Gib die folgenden Zeilen unverändert wieder: Beginne bei der Zeile, die „The image size“ enthält, und höre erst am Ende der Datensätze auf. Lass die Bilder in deiner Antwort weg.

++++++++

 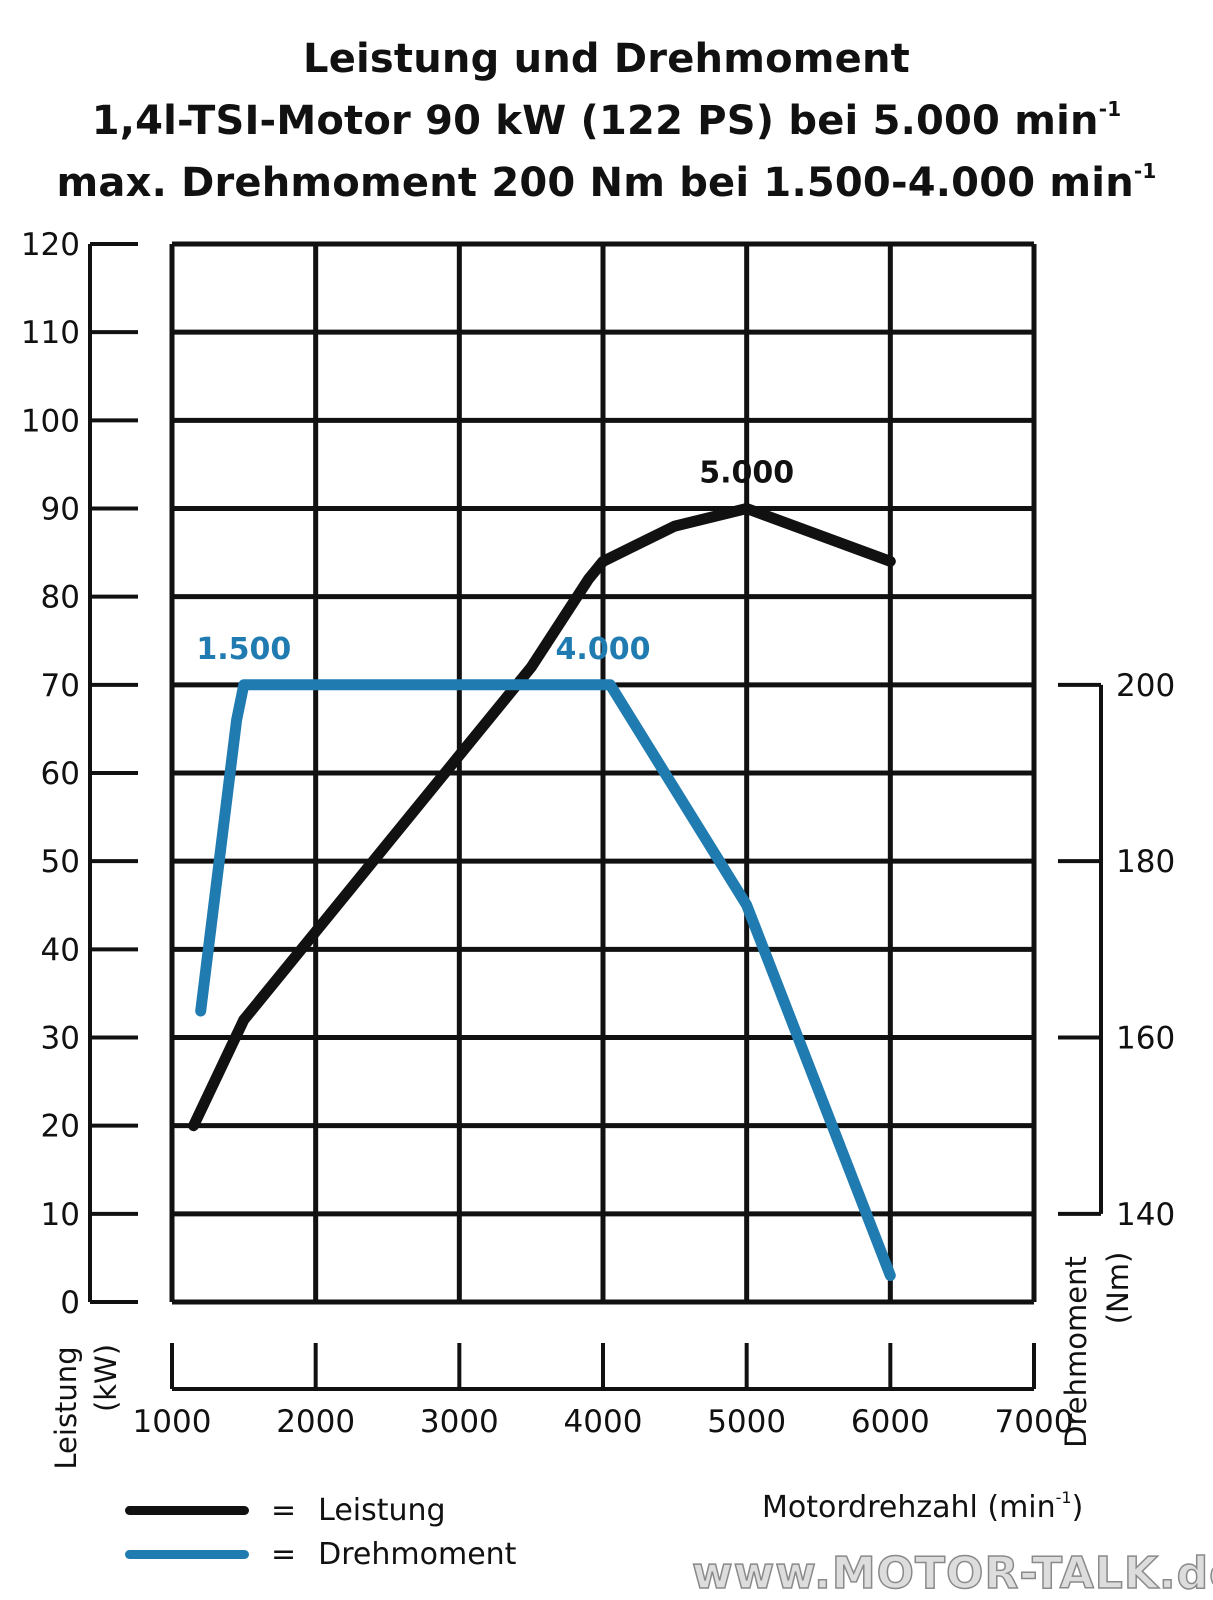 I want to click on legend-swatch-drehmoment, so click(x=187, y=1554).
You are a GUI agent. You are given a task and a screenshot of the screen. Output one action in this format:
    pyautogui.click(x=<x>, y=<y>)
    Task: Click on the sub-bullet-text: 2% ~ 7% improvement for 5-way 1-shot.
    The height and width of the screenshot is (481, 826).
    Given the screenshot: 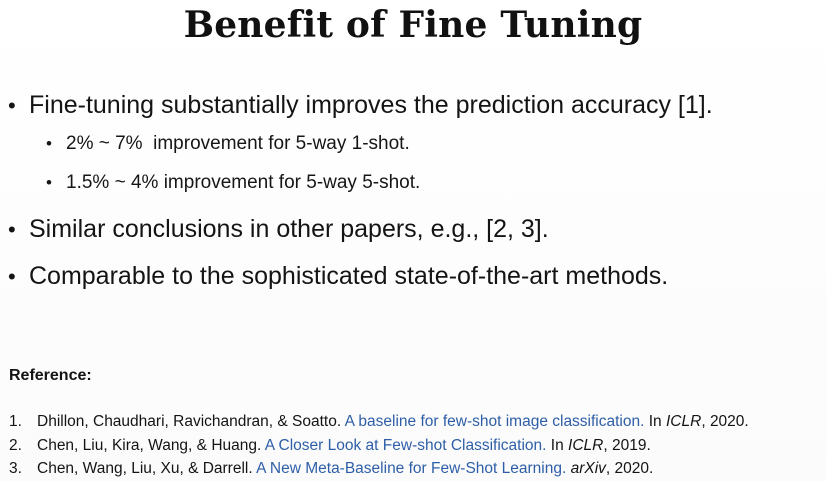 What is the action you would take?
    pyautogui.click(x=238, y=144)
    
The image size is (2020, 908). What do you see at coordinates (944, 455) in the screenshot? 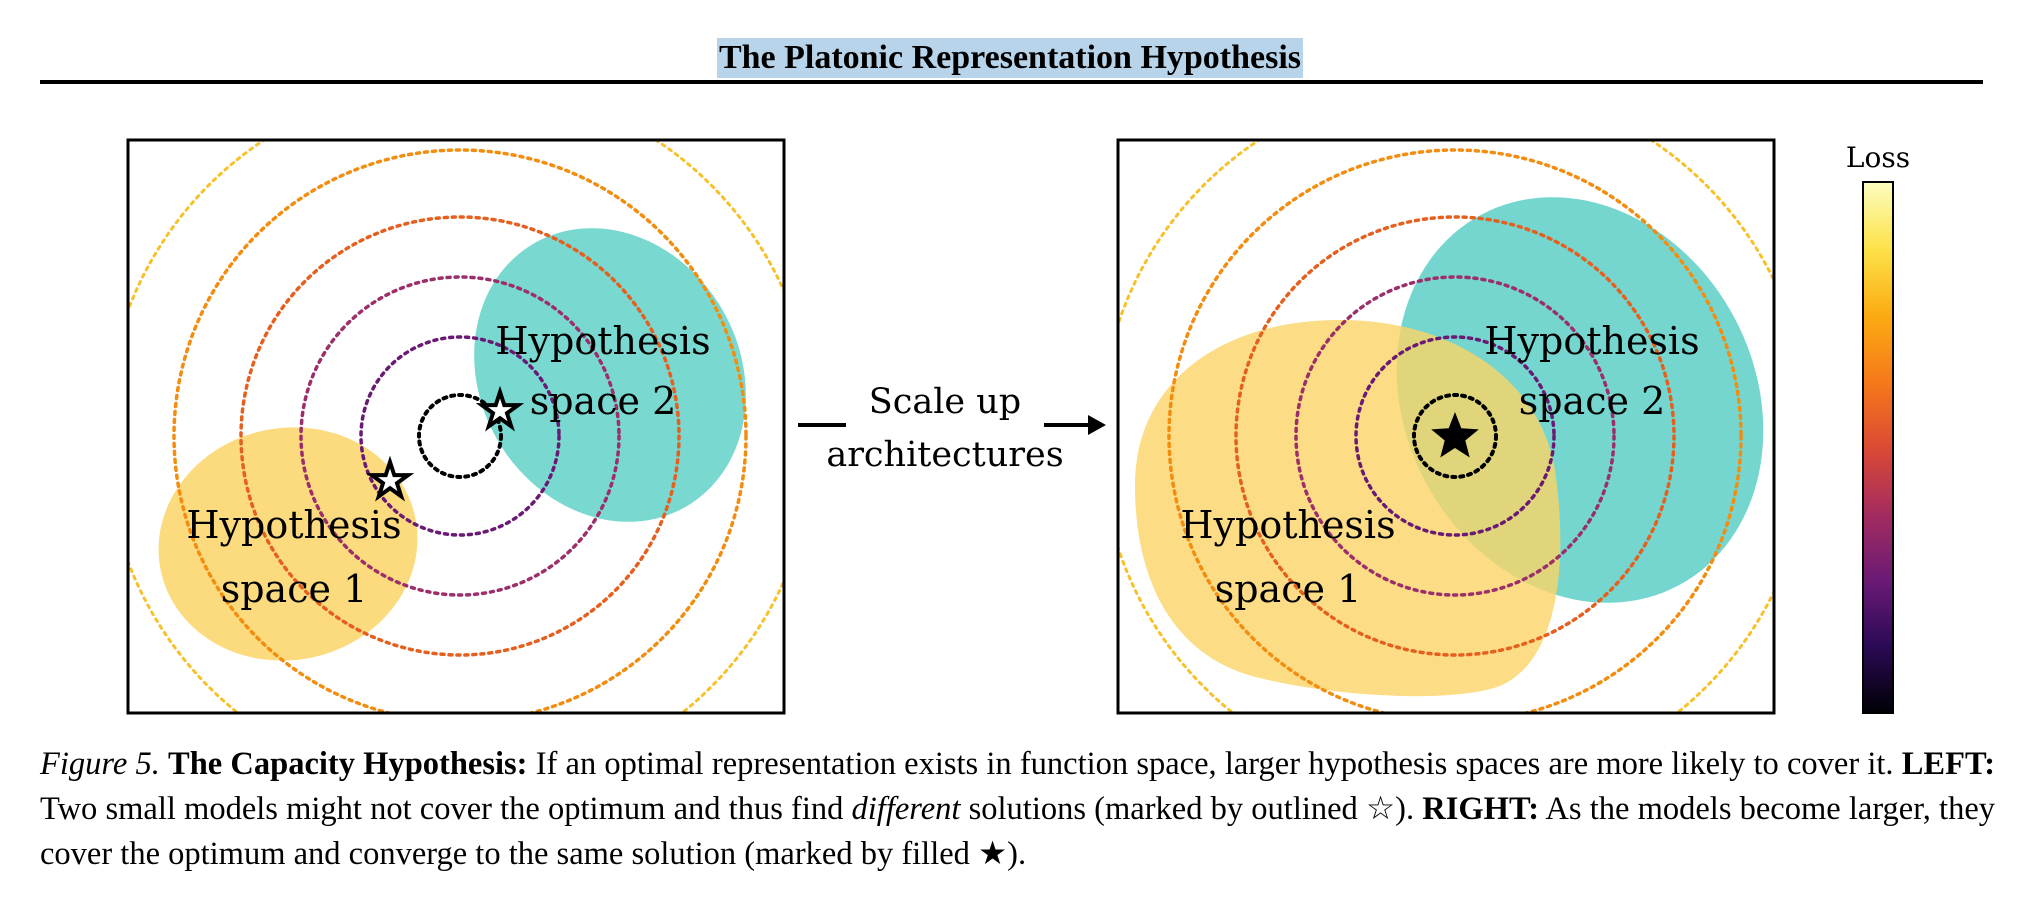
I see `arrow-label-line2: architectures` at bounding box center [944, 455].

++++++++

LÖSUNG:
The image size is (2020, 908). What do you see at coordinates (944, 455) in the screenshot? 
I see `arrow-label-line2: architectures` at bounding box center [944, 455].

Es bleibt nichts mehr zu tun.